Problem details: Please extract the lines from the first one through the line containing "Action: [x=140, y=294]", including both ends, and reproduce them verbatim.

====== Information provided

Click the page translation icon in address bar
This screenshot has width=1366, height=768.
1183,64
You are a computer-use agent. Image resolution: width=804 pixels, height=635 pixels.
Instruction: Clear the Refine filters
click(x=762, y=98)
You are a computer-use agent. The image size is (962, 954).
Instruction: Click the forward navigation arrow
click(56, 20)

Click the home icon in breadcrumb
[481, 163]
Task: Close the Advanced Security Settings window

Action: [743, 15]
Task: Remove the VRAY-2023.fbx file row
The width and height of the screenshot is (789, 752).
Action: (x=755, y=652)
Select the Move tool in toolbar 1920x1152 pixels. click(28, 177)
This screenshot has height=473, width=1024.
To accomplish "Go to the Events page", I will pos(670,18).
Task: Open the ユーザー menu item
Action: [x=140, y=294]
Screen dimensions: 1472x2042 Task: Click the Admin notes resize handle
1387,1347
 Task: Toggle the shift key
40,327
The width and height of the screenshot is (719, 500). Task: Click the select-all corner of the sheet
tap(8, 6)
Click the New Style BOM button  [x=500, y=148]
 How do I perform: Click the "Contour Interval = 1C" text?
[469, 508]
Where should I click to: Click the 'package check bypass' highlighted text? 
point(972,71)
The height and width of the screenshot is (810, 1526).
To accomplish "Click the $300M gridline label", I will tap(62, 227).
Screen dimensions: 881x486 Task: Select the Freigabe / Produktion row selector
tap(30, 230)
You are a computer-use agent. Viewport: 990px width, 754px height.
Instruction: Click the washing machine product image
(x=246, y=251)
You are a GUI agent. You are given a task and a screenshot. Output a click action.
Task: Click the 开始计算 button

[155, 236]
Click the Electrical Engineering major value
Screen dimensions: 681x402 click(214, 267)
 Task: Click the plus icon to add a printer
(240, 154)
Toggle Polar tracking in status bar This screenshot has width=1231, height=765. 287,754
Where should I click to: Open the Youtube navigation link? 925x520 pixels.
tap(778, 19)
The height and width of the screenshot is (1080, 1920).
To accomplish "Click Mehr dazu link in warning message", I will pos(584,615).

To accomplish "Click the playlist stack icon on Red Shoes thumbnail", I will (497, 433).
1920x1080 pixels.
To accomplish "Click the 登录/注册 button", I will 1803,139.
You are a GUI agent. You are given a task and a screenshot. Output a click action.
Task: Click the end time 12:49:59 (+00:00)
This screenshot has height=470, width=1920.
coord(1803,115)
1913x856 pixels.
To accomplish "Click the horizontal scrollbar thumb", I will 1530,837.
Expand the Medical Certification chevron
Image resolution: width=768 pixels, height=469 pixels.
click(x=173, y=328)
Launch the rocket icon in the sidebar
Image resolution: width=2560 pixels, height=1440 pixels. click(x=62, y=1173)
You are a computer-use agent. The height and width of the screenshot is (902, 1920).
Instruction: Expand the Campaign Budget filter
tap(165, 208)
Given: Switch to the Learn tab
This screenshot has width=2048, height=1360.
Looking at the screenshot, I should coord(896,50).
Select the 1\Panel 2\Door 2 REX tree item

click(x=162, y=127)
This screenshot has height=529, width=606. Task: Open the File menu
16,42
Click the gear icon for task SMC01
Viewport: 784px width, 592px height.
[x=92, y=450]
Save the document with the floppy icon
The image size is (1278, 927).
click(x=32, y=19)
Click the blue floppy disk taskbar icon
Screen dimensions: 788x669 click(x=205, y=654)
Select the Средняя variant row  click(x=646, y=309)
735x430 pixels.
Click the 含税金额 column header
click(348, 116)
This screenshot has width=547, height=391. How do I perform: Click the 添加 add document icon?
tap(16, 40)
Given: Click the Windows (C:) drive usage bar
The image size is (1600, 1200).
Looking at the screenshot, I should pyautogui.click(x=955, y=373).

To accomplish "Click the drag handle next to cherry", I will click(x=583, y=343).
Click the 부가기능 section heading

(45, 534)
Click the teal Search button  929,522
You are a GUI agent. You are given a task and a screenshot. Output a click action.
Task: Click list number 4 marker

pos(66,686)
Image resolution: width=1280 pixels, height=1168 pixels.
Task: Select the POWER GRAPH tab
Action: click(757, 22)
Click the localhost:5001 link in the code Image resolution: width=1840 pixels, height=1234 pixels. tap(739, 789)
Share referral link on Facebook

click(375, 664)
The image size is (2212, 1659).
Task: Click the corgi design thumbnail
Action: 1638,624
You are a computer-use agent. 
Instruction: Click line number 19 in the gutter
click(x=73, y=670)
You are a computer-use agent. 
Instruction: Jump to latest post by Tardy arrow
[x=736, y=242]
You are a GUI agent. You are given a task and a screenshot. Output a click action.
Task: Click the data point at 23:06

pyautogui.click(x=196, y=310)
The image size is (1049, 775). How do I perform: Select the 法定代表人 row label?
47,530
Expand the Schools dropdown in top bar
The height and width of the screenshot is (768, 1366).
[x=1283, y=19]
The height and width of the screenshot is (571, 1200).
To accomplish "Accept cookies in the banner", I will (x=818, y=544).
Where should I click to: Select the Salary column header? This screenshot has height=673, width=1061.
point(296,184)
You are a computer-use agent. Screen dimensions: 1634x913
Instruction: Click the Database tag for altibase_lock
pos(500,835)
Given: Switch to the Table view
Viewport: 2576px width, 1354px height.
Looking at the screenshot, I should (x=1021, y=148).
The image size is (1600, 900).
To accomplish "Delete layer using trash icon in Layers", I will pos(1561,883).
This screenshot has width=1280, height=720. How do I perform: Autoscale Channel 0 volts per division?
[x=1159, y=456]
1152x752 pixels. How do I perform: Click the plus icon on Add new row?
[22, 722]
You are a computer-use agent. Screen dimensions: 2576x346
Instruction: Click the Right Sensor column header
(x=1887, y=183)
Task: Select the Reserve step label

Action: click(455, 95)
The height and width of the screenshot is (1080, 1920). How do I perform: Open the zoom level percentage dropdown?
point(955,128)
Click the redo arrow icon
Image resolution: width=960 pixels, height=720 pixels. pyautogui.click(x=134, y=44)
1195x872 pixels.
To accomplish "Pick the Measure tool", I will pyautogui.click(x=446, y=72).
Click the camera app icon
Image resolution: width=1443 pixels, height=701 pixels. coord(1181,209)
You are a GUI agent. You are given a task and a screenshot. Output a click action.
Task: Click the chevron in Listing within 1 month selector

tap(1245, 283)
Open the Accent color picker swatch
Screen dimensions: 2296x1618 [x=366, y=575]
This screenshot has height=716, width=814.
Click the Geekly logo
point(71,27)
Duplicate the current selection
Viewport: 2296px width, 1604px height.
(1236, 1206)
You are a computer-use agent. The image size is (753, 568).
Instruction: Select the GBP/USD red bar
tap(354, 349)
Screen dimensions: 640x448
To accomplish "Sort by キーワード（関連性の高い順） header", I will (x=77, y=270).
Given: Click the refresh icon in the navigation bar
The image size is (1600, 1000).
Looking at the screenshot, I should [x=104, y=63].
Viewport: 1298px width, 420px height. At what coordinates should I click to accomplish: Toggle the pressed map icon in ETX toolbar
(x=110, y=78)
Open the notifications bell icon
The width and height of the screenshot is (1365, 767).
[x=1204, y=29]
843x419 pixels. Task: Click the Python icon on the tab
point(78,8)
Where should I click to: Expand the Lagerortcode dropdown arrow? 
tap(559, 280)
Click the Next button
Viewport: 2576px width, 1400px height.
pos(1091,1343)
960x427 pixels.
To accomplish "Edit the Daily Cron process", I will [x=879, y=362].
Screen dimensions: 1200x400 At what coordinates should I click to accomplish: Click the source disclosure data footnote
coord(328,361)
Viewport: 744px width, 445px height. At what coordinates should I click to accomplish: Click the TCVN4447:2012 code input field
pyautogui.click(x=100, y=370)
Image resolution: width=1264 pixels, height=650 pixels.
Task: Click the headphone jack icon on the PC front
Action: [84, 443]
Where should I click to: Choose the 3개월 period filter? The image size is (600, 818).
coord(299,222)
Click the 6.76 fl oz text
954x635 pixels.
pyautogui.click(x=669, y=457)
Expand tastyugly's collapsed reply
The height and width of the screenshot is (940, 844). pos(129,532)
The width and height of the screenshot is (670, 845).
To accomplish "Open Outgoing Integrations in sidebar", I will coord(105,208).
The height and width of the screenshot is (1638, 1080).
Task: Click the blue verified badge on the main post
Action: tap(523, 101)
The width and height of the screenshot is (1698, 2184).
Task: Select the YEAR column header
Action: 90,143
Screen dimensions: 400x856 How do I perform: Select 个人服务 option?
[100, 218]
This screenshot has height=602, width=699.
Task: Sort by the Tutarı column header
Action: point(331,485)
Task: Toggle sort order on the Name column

============

Complete response:
Click the page translation icon in address bar
This screenshot has width=1366, height=768.
1183,64
You are a computer-use agent. Image resolution: width=804 pixels, height=635 pixels.
Instruction: Clear the Refine filters
click(x=762, y=98)
You are a computer-use agent. The image size is (962, 954).
Instruction: Click the forward navigation arrow
click(56, 20)

Click the home icon in breadcrumb
[481, 163]
Task: Close the Advanced Security Settings window

Action: [743, 15]
Task: Remove the VRAY-2023.fbx file row
The width and height of the screenshot is (789, 752).
Action: (x=755, y=652)
Select the Move tool in toolbar 1920x1152 pixels. click(28, 177)
This screenshot has height=473, width=1024.
To accomplish "Go to the Events page", I will pos(670,18).
Task: Open the ユーザー menu item
Action: [x=140, y=294]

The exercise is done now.